Le courage d'aimer
Face au sentiment amoureux, lorsqu'il rentre dans notre vie, beaucoup vont vouloir le fixer, le figer. Trouver des contours, des limites, une sécurité à ce état si fragile et spontané. Ils vont vouloir être rassuré, avoir la certitude qu'il durera pour l'éternité, vouloir le renouveler encore et toujours. Ils vont y mettre des conditions, y voir des signes, des interprétations, tout ce qu'ils peuvent rattacher aux expériences passées. Les fuir alors dès le moindre indice reconnu quelque peu similaire, s'évertuer d'un maintien coûte que coûte, quitte à se perdre, à nier la réalité. Il va y avoir du marchandage, de la jalousie, du monnayage, du "et si.. alors..." Ce sentiment d'une vastitude infini se trouve ainsi enfermé, cloisonné, incommensurablement diminué, limitant, limité, appauvri de sa grandeur et de sa splendeur.
Faire l'expérience de l'amour libre qui ne veut enfermer aucune des parties de l'autre, qui ne souhaite aucune promesse, qui ne demande aucune sécurité, c'est comme marcher sur un fil au dessus du vide la nuit sans filet. C'est l'expérience la plus courageuse que de sentir son cœur perpétuellement en possibilité de se briser en milles morceaux. C'est fissurer l'instant déjà fragile pour y laisser entrer la lumière. Si on y va vraiment sur ce fil, si on ouvre son cœur tout grand et si on consent à ressentir ce sentiment dans ces nuances les plus sublimes, c'est un jeu d'équilibriste permanent ! Toujours prêt-à-tomber-capable-de-se-relever. Lui dire un oui sans rien pour entraver demande une qualité de cœur exigeante: le courage d'être blessé.
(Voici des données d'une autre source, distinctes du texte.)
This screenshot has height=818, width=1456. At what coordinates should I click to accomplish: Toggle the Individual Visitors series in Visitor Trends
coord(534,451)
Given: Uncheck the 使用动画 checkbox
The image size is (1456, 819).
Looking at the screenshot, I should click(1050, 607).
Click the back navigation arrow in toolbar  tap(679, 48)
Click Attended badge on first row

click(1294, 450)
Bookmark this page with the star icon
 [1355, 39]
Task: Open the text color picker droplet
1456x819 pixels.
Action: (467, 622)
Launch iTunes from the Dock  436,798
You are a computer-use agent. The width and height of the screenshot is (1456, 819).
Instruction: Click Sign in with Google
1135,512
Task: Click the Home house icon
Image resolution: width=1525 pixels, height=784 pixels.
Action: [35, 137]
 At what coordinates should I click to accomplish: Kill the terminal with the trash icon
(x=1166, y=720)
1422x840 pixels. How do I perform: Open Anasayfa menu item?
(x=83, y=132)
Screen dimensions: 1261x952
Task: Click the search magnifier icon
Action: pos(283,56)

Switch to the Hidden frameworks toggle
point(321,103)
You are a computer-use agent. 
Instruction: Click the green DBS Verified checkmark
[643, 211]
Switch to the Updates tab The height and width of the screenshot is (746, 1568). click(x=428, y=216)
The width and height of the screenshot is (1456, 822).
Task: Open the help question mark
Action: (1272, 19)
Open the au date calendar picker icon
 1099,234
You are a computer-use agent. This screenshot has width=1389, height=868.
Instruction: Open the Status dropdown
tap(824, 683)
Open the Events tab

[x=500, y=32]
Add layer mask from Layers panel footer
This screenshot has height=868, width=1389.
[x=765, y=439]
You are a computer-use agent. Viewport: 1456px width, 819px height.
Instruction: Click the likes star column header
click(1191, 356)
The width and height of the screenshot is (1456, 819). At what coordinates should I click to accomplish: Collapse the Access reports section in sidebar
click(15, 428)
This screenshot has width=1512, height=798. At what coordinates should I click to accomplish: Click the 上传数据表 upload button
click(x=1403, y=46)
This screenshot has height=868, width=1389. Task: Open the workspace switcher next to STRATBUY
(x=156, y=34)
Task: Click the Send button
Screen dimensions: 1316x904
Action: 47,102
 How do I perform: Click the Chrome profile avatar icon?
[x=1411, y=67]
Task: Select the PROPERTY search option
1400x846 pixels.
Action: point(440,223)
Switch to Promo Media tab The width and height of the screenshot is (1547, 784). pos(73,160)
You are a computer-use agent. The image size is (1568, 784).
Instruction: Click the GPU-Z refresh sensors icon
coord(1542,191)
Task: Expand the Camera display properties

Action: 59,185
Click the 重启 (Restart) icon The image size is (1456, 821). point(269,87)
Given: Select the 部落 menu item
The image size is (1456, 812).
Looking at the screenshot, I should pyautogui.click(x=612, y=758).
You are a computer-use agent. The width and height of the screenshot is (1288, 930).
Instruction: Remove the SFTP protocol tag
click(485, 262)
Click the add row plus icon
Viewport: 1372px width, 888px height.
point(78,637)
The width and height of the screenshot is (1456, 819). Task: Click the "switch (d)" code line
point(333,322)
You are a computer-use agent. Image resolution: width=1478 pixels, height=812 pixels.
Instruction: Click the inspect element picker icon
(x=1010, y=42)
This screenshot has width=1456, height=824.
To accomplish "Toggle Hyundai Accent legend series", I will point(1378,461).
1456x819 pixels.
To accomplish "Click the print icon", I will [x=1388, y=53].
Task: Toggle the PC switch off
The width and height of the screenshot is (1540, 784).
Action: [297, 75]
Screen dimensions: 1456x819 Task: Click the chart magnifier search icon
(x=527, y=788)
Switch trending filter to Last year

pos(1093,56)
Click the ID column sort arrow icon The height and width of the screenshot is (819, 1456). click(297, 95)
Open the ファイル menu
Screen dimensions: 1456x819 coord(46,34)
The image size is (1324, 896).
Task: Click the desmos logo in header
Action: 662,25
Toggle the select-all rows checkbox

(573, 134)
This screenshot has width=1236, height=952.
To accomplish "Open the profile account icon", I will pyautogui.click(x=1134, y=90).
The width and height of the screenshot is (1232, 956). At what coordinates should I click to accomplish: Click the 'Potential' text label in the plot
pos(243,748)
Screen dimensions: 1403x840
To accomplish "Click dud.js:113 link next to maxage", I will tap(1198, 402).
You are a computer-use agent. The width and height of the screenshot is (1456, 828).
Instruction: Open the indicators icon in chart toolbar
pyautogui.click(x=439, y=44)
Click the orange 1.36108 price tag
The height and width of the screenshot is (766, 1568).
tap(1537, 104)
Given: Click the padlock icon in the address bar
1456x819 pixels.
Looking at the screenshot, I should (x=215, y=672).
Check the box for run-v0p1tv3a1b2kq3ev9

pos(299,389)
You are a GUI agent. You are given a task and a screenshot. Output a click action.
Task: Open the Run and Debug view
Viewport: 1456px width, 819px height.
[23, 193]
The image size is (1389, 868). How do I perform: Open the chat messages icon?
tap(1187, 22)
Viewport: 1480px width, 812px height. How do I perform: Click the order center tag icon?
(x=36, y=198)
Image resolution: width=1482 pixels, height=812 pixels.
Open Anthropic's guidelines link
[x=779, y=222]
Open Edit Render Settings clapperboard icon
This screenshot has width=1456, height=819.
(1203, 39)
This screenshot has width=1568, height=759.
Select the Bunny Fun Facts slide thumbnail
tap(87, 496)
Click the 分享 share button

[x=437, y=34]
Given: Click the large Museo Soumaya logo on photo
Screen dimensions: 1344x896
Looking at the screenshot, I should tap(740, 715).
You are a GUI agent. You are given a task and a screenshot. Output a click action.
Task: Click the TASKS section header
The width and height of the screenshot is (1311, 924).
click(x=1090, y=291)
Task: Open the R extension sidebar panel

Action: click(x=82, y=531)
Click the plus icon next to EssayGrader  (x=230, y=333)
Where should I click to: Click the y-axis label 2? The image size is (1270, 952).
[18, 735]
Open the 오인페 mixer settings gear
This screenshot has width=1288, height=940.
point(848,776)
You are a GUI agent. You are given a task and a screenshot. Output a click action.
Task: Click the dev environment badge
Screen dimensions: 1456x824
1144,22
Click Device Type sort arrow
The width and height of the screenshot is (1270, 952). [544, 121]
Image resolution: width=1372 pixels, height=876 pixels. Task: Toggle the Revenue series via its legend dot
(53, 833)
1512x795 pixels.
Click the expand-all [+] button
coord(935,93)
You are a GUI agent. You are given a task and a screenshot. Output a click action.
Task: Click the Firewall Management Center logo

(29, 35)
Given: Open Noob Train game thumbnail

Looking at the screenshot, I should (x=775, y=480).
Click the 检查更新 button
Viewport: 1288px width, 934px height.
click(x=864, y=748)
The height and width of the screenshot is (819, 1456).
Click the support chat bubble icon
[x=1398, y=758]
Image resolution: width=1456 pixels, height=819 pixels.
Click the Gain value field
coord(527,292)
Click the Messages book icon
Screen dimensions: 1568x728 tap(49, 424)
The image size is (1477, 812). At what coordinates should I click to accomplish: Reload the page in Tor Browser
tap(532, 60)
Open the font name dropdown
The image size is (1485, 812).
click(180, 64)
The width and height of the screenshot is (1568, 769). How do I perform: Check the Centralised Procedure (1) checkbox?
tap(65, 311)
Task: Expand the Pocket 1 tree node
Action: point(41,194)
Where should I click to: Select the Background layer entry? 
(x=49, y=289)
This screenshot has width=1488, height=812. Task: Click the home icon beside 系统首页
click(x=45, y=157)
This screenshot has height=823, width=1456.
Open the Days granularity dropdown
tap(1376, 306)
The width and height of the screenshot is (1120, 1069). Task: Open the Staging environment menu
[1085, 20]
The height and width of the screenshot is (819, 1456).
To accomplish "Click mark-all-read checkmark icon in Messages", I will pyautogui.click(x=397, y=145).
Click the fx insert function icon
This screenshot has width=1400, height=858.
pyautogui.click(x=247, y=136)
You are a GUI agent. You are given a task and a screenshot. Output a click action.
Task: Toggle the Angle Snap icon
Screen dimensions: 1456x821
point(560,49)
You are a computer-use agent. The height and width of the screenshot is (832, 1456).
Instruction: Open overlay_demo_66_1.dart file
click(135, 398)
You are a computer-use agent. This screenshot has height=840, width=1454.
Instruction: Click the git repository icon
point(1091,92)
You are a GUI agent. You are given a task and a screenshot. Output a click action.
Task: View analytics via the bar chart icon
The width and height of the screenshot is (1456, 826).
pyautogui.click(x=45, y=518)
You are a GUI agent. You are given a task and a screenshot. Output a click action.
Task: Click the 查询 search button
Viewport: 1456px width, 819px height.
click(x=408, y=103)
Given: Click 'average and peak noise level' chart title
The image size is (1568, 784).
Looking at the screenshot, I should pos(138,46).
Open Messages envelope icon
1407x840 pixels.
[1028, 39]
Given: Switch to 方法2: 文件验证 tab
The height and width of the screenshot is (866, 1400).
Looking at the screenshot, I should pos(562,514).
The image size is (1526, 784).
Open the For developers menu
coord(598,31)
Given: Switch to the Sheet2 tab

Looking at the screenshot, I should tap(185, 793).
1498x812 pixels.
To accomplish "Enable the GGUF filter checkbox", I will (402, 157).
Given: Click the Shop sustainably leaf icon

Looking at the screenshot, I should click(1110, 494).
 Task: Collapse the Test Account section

Ce sont 2 facettes de la même pièce, sur la tranche s'évertuant de stabilité, l'une et l'autre absente et présente en même temps. C'est autoriser les opposés, côtoyer la simultanéité, la vie et la mort, l'éternité à nous toucher. A chaque instant le vivre dans toute sa magnificence conscient de sa faillibilité. Une rose prête fanée. Vouloir la protéger, s'apercevoir que sa beauté réside dans cet éphémère qui ne demande rien d'autre que sa liberté d'élan vivant, prêt aussi à recommencer, sous une forme différente. Se retient elle d'éclore parce qu'elle sait qu'elle va mourir après ?
Aimer, c'est entrer pleinement dans la vie, s'autoriser à être touché, bousculé, éclaté de toutes parts. La joie de l'infinitude, de se laisser traverser par l'incarnation. Etre en vie vivant.